As for age diversity more generally, it seems the ages of people involved in Transition is starting to broaden. At the closing session, a 28 year old man said “last year, I was one of the youngest people here but this year, just a year on, I’ve moved a lot further up the age bracket”.
Culturally, there were representatives from Mexico, France, Spain, the United States as well as a party of Brazilians who gave a workshop entitled “Is Transition in Brazil following the football road – created in England with the best players in Brazil?”
And of course, let us not forget the Stoneleigh session (a talk on the financial situation given by the Economist, Nicole M. Foss) which seemed to affect everyone at the conference regardless of whether or not they attended the talk. This session further compelled my belief in the importance of creating a Transition that holds equality at its core.

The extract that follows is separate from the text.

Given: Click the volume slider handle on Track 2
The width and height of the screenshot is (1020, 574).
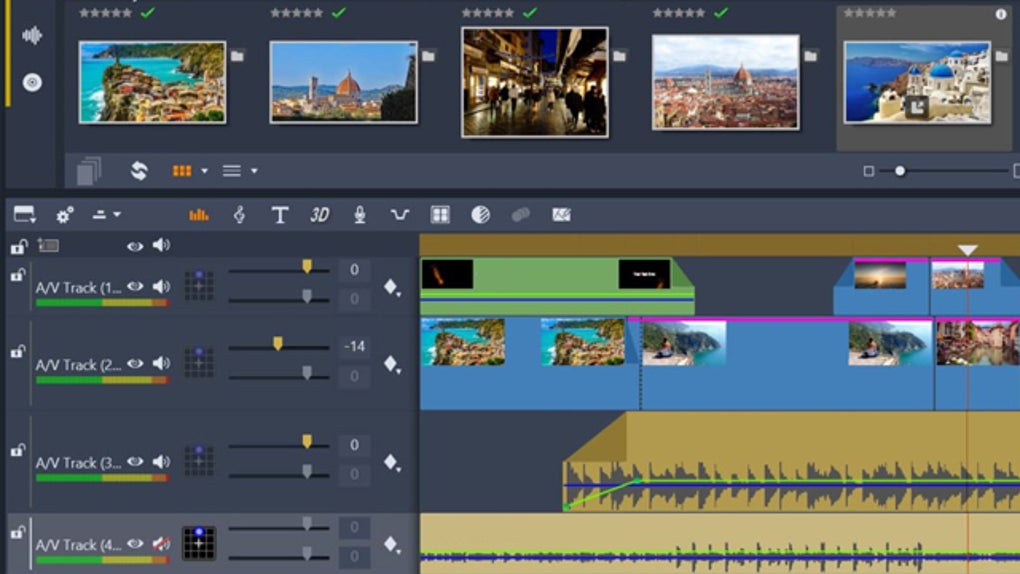Looking at the screenshot, I should click(277, 344).
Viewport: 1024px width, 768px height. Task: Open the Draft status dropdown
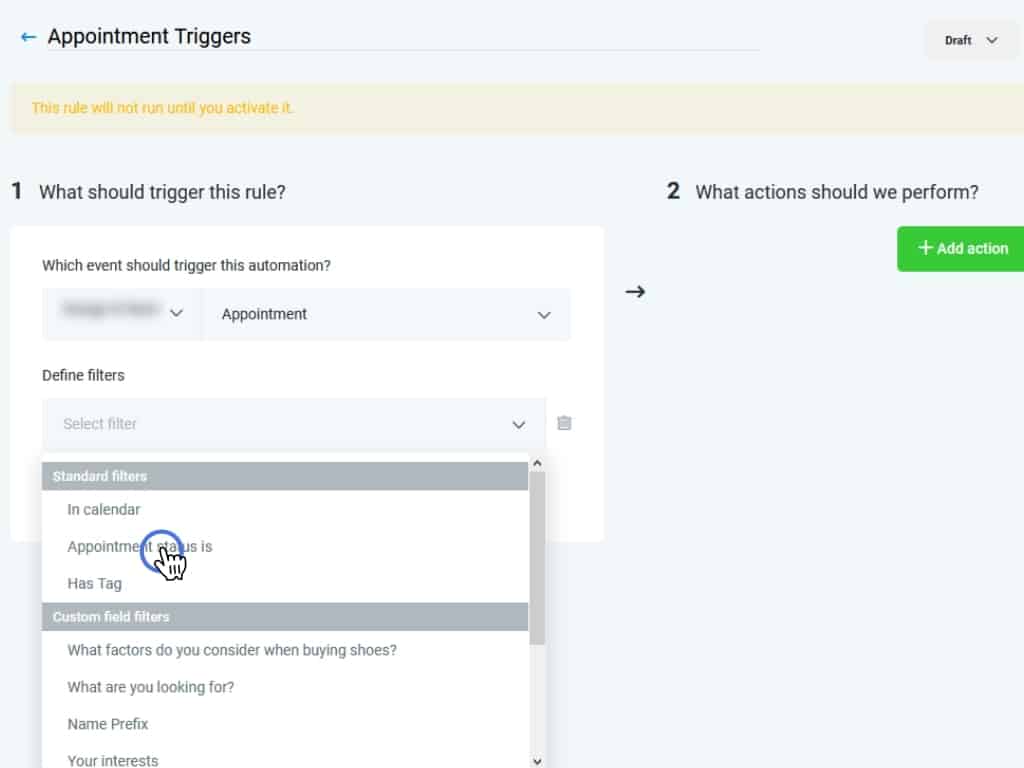[x=971, y=40]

For me, the ways that an equal, inclusive community might deal with financial meltdown is very different to how an unequal community might act in the same situation. As Peter Lipman put it in his interview with the Brazilians “Becoming more resilient has to mean becoming more equal”.
I don’t wish to understate the long way we have to go in developing an inclusive and genuinely diverse Transition but I do feel deeply reassured by the seeking spirit of everyone I spoke to about this. As the Brazilians circulated the canteen one lunch time, playing Brazilian music and giving out home-made sweets, the sense of celebration and possibility that diversity brings struck me afresh. It reminded me of one of the questions that came up in the diversity session of “what might a truly diverse Transition look like?” Well, I’m not sure I know but I’m excited to find out!